There are already guidelines in place forbidding any single adult leader to be alone with a boy unless it's a family member. There are already safety rules in place to prevent sexual abuse. Lewd acts and sexual harassment are forbidden in general by Scouting's regulations. If Scouts and their families are worried about sexual abuse by allowing gays, I believe their fears are misplaced.
One former Scout mom's hope: My son was in the Boy Scouts in Georgia from the time he was a little 5-year-old Tiger Cub until he was 13, when he begged me to quit. I was disappointed he didn't want to stay in what I then viewed as a positive organization. I even wore the unflattering uniform during my assistant den mother days.
But had the Boy Scouts of America come out with its discriminatory and exclusionary policy regarding gays when my son was a member, I would have been the one begging him to quit.
Many parents are concerned homosexuals could influence their sons if they were allowed in the Boy Scouts. I'm concerned, too. I'm concerned the BSA, by sending the message that being gay is not normal, has opened the door to more bullying, threats and worse against gay boys. The stance taken by the BSA has contributed to an atmosphere that legitimizes gay-bashing.
The BSA stands for morality, yet the organization is encouraging boys to lie; they can remain Scouts as long as they don't say they are gay. In other words, they need to pretend they are heterosexual. Can I have an "H" for hypocrite here?

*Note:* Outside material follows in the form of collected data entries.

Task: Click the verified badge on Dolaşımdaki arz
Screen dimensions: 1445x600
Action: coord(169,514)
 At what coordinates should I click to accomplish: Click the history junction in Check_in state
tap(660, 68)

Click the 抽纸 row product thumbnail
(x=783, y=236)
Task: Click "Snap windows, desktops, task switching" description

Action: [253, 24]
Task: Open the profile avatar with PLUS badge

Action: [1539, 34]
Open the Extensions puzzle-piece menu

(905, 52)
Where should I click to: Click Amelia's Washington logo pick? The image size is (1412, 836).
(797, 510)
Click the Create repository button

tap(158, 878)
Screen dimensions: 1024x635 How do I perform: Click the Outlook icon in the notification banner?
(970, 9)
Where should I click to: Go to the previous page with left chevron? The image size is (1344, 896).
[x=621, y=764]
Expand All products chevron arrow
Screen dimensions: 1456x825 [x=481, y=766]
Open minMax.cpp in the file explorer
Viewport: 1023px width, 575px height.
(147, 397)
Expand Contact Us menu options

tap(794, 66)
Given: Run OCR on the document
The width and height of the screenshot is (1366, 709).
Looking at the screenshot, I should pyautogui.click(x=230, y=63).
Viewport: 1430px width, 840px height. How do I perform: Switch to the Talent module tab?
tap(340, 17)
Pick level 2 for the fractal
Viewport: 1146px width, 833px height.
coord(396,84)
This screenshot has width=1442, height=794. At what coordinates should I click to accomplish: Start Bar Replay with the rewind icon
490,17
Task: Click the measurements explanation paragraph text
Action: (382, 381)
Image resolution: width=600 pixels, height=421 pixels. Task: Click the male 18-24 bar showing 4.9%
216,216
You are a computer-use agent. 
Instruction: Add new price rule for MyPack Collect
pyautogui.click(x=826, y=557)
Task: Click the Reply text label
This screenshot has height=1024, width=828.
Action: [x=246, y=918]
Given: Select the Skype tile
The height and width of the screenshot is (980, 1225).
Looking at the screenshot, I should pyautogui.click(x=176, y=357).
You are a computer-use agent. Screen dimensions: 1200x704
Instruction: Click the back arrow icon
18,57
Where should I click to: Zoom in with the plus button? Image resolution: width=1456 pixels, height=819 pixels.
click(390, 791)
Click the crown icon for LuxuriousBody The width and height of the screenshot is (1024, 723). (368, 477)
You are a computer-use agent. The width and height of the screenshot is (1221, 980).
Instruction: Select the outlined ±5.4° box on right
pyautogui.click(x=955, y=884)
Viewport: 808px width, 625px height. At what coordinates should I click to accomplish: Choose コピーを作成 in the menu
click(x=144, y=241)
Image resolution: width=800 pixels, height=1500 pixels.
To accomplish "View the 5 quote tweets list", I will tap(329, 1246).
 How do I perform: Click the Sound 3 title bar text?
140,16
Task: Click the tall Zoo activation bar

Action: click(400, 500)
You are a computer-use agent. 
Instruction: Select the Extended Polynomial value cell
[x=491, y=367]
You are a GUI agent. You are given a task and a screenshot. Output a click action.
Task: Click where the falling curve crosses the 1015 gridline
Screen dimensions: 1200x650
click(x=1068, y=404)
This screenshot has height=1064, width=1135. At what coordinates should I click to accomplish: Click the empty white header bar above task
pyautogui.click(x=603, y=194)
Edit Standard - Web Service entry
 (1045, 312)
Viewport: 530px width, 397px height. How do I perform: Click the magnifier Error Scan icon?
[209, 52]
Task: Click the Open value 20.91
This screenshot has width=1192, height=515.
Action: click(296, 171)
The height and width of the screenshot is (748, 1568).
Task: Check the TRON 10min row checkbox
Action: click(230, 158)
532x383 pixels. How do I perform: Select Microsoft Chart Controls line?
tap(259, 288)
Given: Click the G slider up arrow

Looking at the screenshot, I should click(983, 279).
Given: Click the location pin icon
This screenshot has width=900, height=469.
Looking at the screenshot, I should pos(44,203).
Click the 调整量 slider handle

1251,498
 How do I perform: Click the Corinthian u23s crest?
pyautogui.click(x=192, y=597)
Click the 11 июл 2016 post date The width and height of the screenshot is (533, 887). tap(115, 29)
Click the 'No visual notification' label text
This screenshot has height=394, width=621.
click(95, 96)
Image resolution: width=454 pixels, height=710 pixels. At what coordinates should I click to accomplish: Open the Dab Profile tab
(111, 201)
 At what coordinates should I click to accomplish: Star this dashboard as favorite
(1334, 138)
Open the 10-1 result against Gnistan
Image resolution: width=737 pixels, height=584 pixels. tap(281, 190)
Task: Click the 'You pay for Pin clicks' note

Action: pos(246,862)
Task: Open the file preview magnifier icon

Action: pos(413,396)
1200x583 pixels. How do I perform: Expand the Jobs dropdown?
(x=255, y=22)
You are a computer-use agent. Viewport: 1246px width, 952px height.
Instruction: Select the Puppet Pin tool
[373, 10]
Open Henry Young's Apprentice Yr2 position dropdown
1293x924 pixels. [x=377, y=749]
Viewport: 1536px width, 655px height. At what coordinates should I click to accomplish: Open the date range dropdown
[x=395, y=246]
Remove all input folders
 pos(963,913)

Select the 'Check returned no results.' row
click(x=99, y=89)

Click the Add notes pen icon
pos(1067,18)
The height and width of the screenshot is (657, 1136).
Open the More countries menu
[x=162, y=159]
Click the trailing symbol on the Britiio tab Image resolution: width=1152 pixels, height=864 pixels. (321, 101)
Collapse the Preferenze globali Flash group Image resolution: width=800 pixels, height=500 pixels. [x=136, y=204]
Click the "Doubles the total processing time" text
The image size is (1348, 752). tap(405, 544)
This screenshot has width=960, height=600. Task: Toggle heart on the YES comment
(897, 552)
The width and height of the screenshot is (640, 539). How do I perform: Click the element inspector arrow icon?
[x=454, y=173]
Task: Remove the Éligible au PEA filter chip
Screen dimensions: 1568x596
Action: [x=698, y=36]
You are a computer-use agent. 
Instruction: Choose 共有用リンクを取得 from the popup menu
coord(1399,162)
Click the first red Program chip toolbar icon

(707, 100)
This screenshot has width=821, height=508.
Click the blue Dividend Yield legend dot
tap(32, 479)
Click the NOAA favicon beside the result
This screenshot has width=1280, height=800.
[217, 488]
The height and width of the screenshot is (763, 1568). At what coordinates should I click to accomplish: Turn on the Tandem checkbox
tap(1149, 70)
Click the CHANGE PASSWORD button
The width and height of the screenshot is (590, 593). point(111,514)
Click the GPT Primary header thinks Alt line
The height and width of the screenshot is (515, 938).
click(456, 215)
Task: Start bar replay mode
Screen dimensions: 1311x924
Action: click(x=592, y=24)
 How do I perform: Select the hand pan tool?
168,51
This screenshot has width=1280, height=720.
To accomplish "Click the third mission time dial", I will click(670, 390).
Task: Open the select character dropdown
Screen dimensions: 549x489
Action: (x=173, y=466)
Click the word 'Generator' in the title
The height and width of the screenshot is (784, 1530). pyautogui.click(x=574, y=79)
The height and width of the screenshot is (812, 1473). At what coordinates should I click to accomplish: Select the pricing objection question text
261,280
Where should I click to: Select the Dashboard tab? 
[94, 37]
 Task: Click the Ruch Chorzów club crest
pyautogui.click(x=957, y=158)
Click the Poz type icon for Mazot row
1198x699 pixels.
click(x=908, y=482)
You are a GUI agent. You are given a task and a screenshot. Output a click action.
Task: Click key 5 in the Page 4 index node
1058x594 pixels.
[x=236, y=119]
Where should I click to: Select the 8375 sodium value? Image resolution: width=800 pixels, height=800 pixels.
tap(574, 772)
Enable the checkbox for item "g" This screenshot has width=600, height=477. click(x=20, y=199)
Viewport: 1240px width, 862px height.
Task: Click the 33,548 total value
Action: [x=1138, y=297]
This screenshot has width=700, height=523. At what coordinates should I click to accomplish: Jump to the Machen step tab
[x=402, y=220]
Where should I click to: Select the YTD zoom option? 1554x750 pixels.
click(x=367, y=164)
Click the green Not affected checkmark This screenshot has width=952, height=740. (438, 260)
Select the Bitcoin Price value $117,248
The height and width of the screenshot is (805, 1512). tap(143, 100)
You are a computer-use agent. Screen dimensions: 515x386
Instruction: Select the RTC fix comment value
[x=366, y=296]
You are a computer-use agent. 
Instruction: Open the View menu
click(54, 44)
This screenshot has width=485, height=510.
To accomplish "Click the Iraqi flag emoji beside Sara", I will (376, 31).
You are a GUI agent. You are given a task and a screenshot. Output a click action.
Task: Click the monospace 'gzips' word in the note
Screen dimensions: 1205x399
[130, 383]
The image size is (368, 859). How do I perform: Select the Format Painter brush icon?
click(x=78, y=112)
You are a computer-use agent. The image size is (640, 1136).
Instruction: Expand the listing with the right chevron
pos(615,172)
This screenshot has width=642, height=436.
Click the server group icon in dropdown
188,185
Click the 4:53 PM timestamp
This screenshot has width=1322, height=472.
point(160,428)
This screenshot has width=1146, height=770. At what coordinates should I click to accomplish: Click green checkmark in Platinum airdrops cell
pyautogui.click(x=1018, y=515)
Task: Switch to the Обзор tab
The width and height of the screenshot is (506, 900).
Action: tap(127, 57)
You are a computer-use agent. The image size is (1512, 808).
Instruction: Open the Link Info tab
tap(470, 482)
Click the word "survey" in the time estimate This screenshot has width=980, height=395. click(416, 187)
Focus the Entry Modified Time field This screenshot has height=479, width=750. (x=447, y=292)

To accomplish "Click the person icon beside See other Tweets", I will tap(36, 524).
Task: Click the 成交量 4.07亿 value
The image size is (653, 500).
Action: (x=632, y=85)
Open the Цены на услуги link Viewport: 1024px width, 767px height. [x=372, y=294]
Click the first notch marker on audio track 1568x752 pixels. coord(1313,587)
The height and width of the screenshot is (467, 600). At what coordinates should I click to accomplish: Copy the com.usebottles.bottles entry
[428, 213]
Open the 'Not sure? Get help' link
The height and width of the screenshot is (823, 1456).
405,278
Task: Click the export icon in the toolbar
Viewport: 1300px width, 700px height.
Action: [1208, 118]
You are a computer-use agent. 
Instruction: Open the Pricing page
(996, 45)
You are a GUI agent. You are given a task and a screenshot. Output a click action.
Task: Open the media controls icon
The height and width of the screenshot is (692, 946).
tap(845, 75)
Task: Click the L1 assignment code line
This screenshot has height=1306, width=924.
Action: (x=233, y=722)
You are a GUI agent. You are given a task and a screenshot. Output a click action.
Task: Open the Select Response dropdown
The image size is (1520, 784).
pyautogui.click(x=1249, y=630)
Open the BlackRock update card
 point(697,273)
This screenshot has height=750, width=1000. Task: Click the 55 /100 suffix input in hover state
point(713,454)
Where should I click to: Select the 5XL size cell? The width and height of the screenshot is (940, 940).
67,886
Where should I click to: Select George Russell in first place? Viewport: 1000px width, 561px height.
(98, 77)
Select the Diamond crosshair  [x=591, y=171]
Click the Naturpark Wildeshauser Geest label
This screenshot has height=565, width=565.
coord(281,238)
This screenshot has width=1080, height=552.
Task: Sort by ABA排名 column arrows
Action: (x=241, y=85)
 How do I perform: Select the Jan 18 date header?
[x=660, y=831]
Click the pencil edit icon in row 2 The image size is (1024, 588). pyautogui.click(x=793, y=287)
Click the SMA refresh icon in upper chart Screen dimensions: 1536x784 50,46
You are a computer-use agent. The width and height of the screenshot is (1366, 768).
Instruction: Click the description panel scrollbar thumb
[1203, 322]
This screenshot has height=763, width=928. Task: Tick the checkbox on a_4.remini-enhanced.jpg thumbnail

Sexual orientation isn't a factor in the qualities of a Boy Scout: The last time I checked, the Scouts were supposed to be an organization for boys and girls to learn leadership qualities and skills that will render them competent, community-serving adults. What does a person's sexual orientation have to do with being either a leader or a member in Boy Scouts?
This is simply ignorant. My 10-year-old daughter has been involved in Girl Scouts for several years and I was a Girl Scout. I'm appalled that such a reputable organization for children would take such a bigoted and ignorant stance against homosexuals. It is not for anyone to judge what another human being does in his/her bedroom. If the Boy Scouts are attempting to take some religious or moral high ground, they need to consider the fact that most religions prohibit people from judging other people.
This definitely makes me reconsider allowing my daughter to be associated with an organization that is so overtly discriminatory.